*Goal of the exercise:*
Lines containing the word "will" are to be copied from the data below.

[Records supplied Boundary: Start]

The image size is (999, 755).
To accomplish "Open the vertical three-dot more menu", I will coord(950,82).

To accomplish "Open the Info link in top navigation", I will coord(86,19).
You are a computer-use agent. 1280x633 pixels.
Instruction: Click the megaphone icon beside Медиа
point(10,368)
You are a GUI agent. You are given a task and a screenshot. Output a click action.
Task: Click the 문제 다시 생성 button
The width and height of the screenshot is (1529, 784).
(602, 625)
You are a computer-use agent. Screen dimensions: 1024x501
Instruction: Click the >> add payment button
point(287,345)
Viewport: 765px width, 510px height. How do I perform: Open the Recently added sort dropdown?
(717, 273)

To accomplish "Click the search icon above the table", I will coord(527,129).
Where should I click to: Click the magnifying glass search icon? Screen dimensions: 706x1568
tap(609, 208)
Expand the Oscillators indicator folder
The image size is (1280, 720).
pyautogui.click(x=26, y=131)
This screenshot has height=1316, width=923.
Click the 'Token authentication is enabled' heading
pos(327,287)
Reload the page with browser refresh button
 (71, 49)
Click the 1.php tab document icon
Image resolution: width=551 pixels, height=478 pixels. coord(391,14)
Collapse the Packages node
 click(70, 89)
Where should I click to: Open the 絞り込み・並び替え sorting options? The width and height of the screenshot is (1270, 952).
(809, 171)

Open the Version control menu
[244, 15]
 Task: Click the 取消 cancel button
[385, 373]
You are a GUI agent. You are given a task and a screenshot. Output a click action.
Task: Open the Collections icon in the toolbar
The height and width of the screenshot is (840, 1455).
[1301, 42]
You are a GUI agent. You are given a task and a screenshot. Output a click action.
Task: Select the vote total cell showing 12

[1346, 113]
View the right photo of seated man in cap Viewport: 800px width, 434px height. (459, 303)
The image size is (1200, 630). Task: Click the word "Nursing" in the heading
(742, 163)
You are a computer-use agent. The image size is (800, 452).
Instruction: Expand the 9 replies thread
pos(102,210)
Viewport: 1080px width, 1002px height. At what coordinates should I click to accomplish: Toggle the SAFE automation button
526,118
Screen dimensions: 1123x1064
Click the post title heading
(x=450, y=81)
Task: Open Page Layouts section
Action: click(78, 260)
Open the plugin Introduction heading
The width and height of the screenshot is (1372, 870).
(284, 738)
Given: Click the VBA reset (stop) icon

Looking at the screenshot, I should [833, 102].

[Records supplied Boundary: End]

*Expected answer:*
To accomplish "Open the vertical three-dot more menu", I will coord(950,82).
To accomplish "Open the Info link in top navigation", I will coord(86,19).
To accomplish "Click the search icon above the table", I will coord(527,129).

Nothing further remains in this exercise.